Regimes específicos para cooperativas de crédito
Com o texto final da Lei Complementar nº 214/25, as cooperativas de crédito poderão optar por regimes específicos de IBS e CBS.
De um lado, poderão optar por regime específico previsto para os serviços financeiros, nos quais as cooperativas de crédito foram incluídas (art. 183, III, da Lei Complementar).
O regime para serviços financeiros previsto na regulamentação comporta funcionamento semelhante ao atual de tributação do PIS e da COFINS, prevendo que a base de cálculo do setor será composta pelas receitas dos serviços financeiros com as respectivas deduções próprias ao funcionamento de cada entidade.
Não obstante essa similitude, há uma diferença relevante, pois, ao contrário do que ocorre com PIS e COFINS, foi assegurado o direito ao aproveitamento de créditos de IBS e CBS nas operações entre cooperativas e cooperados sujeitos ao regime regular de tributação (art. 272 da Lei Complementar).
Da mesma forma, essa opção pelo regime específico do setor financeiro pode ser vantajosa em alguns casos para os tomadores de operações de créditos que não sejam associados, e que poderão apropriar créditos de IBS e CBS devidos na operação. Isso garante que os tributos pagos em etapas anteriores possam ser compensados, evitando custos adicionais e promovendo a eficiência fiscal.

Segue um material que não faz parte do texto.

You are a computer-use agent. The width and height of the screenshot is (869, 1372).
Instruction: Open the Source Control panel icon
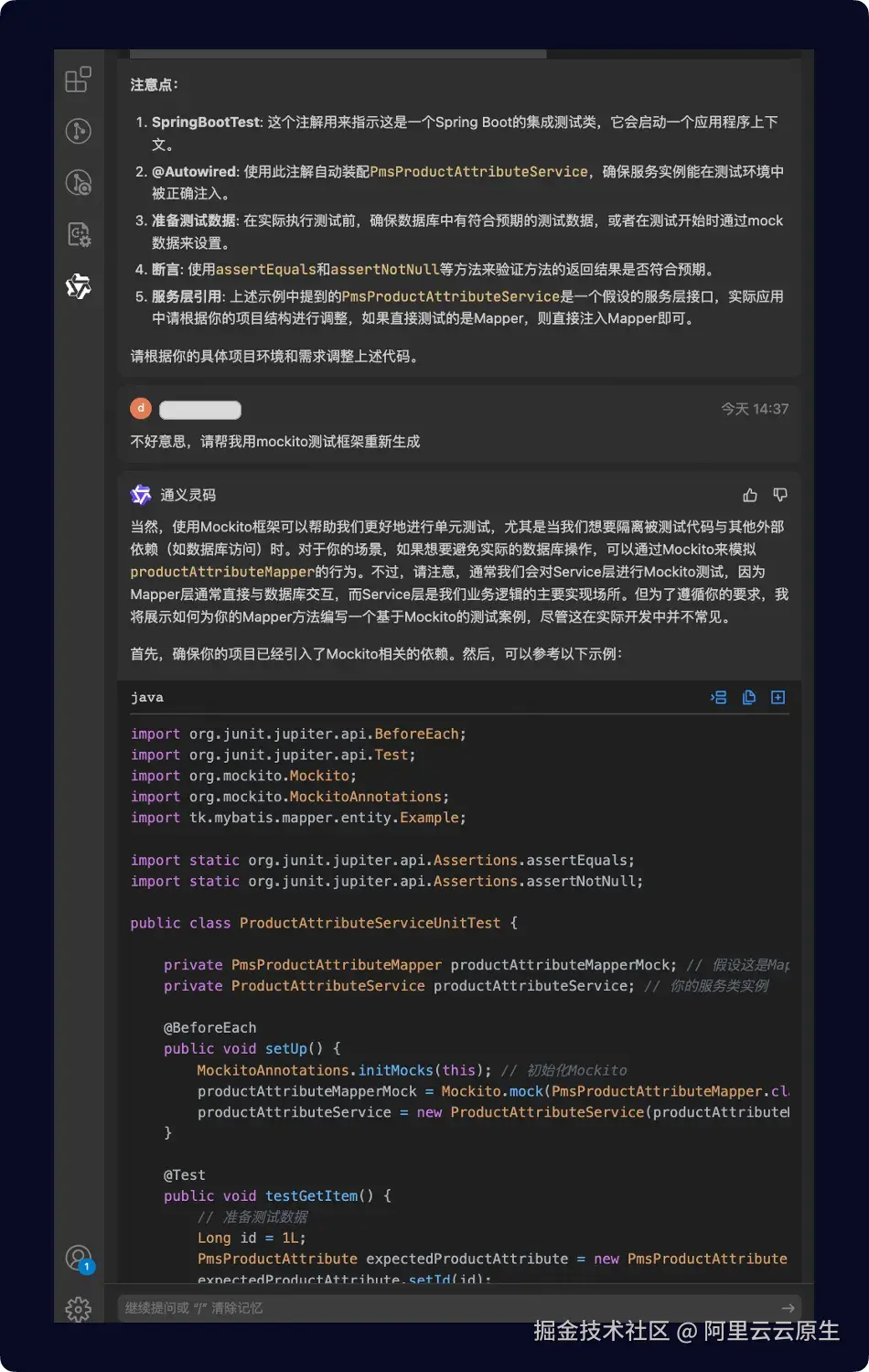78,131
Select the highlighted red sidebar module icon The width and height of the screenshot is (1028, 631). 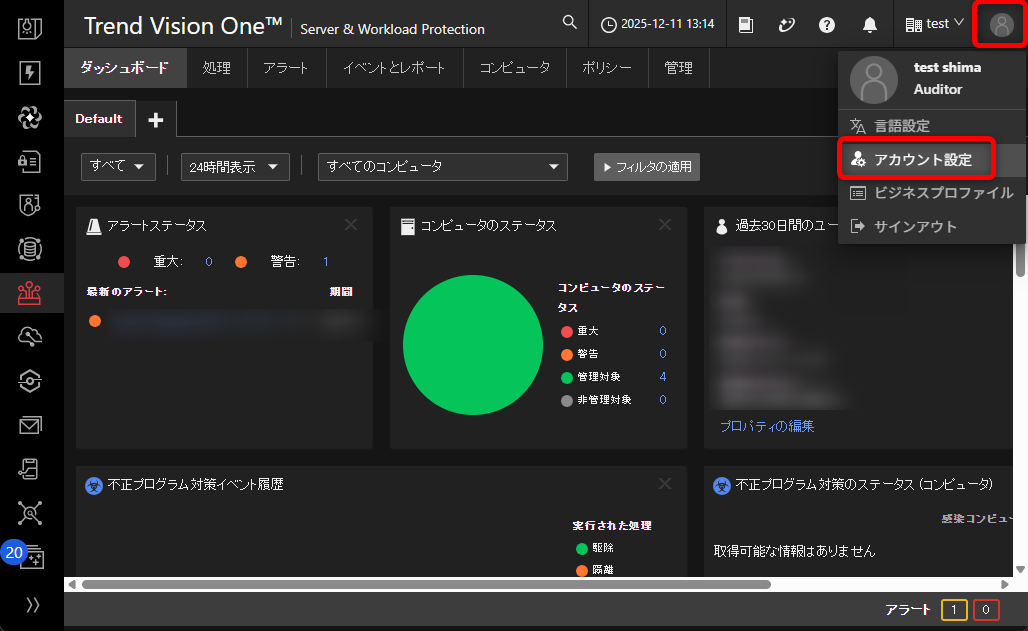point(29,293)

De outro lado, as sociedades cooperativas poderão optar por regime específico do IBS e da CBS no qual ficam reduzidas a zero as alíquotas desses tributos nas operações realizadas entre a cooperativa e seus cooperados, e também quando a cooperativa de crédito fornece bem ou serviço a associado sujeito ao regime regular do IBS e da CBS, inclusive cobrados mediante tarifas e comissões (art. 271 da Lei Complementar).
Essa medida reconhece a especificidade do “ato cooperativo interno” e do fornecimento de serviços financeiros aos associados, em que produtos são distribuídos de várias formas.
Em ambos os casos, a flexibilização trazida pela Lei Complementar permitirá que as cooperativas escolham o regime tributário mais adequado às suas operações, respeitando as particularidades do setor.
Reforma Tributária do Consumo e a essência do cooperativismo
Por fim, o art. 6º, X e XI, da Lei Complementar, estabelece a não incidência de IBS e CBS sobre a destinação e reversão de fundos obrigatórios, como o Fundo de Reserva e o Fundo de Assistência Técnica, Educacional e Social (FATES), assim como sobre a distribuição das sobras aos cooperados, preservando a essência do modelo cooperativista e a segurança jurídica nessas operações.
A despeito da complexidade operacional e interpretativa do período de transição para o novo sistema, as alterações trazidas pela regulamentação da reforma tributária trarão diversas implicações práticas para as cooperativas de crédito.
A confirmação da redução da alíquota zero de IBS e CBS para as “operações internas”, assim como a flexibilização de regimes, podem representar oportunidades de atuação ainda mais eficiente e competitiva das cooperativas de crédito no mercado.
Afinal, diferentemente das demais pessoas jurídicas, as cooperativas não têm como objetivo principal auferir lucro, mas sim buscar a cooperação entre os seus associados por meio de suas respectivas contribuições, de bens ou serviços, para o exercício da atividade econômica para as quais constituídas.
Dessa forma, cabe ao legislador tributário reconhecer o papel diferenciado que essas instituições desempenham na economia
Ao mesmo tempo, é fundamental que as cooperativas de crédito se adequem às novas disposições legais, revisando seus processos internos e capacitando suas equipes para garantir o cumprimento das obrigações tributárias e o aproveitamento mais eficiente dos regimes previstos na reforma tributária do consumo.
Nota: As opiniões expressas neste artigo são de responsabilidade exclusiva de seu autor e não refletem necessariamente a posição da Coonecta. Valorizamos a diversidade de perspectivas e o debate aberto sobre o cooperativismo.